The Atoni are a large and distinct ethnic population of more than 750,000 people, who inhabit more than two-thirds of West Timor. They refer to themselves as the ‘people of the dry land’ (atoni pah meto). Land (pah) is primary in their definition of themselves and in a great number of Atoni titles: Atau-pah, Ana’-pah, Afen-pah, Abain-pah. Like the Rotinese, they have a long history of European contact. They have been subject to longer and more intensive contact than the Rotinese with both the Portuguese and the Dutch. Their political formations date back to a period well before the coming of the Europeans (Fox 1988) and although there are similar patterns of political structure among the Atoni states or domains, differences among these states are greater than among Rotinese domains. For the purpose of this paper, I draw comparisons between Termanu, the largest domain on Roti and Amanuban, the domain that became the dominant Atoni state in West Timor for a significant period during the 18th and the 19th centuries.
One of the chief differences between the Rotinese and the Atoni is in the structures of their origin groups. Atoni origin groups are known as kanaf. Each kanaf designates a named clan group, all members of which bear the same name. Members of a kanaf claim the same origin and are said to derive from the same source, whose site is (or is regarded as) a physical location. A kanaf is predominantly exogamous in that most members marry with members of other kanaf but it is possible for ‘female’ lines to form within local settlements and for ‘male’ lines of the same kanaf within these settlements to marry with these ‘female’ lines (Fox 1999).
‘Houses’ (ume, uem) are important social units but, as on Roti, there are no houses that represent an entire kanaf. Houses represent members of a kanaf at the level of the local settlement. Settlements (kuan > Tetun, knua > PAN/PMP *banua) are significant not as ordered space but as a local ordering of precedence among particular kanaf.
A recurrent theme in Atoni narratives is the need for land: Pahat maklen leuf, nifu maklen leuf: ‘Land too limited, water too limited.’ This quest for land has scattered members of the different kanaf throughout West Timor. The expansion of kanaf, as related from the perspective of any one kanaf, is described as a journey of a single being or a single name. These narratives, recounted in ritual language, describe the significant encounters of the kanaf in its passage through the Timorese landscape.
States among the Atoni are seen as a coming together of a cluster of kanaf as a single domain. The recurrent formula for this clustering is always that of a group of four lords (usif), four ‘fathers’, each representing a separate kanaf, subject to and thus supporting a single lord (usif) of a ruling kanaf. The pattern is recursive. The domain can be built up of circles of four clans. Any lesser lord can also order groups around him in a cluster of four.
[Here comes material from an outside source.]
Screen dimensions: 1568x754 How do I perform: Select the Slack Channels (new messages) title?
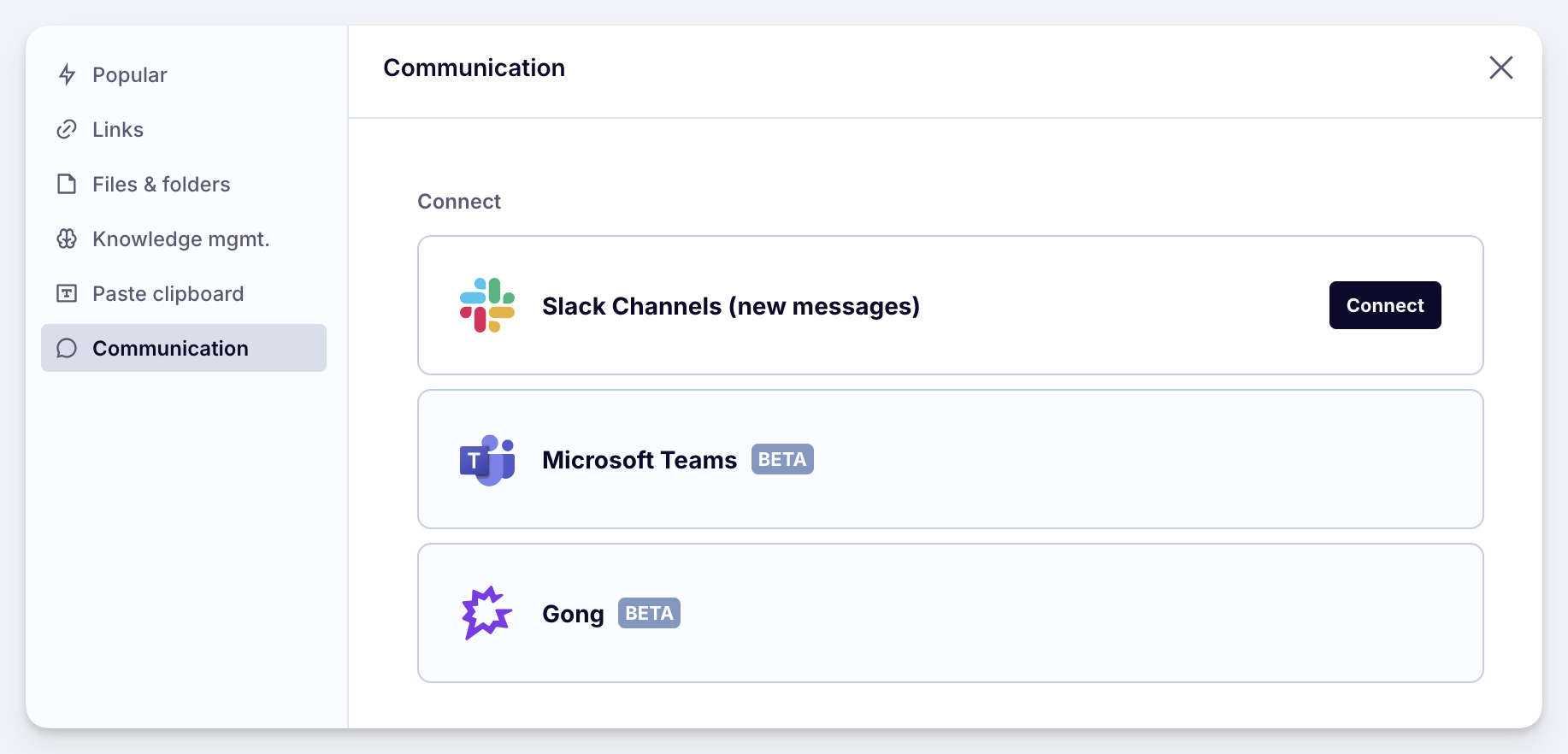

The demographic strength of a kanaf and its authority as a ruling kanaf may be confined to a single domain; yet members of most kanaf are not confined to a single domain but can be found in many domains. Thus, unlike Roti, kanaf identity transcends the boundaries of any domain or state.
Any domain is an ‘ordering’ of the land. Thus, for example, the great ruler of Amanuban was known by the personal title Ta mes pah: ‘We Unify the Land’ (see Schulte Nordholt 1971: 310), or Ek pah: ‘To Enclose the Land’ (McWilliam 1989: 39).
Among the Atoni, anyone who claims local authority can be called a pah tuaf, ‘lord of the land’. The title has many of the connotations of that of dae langak on Roti. For example, a pah tuaf generally has the right to claim harvest tribute.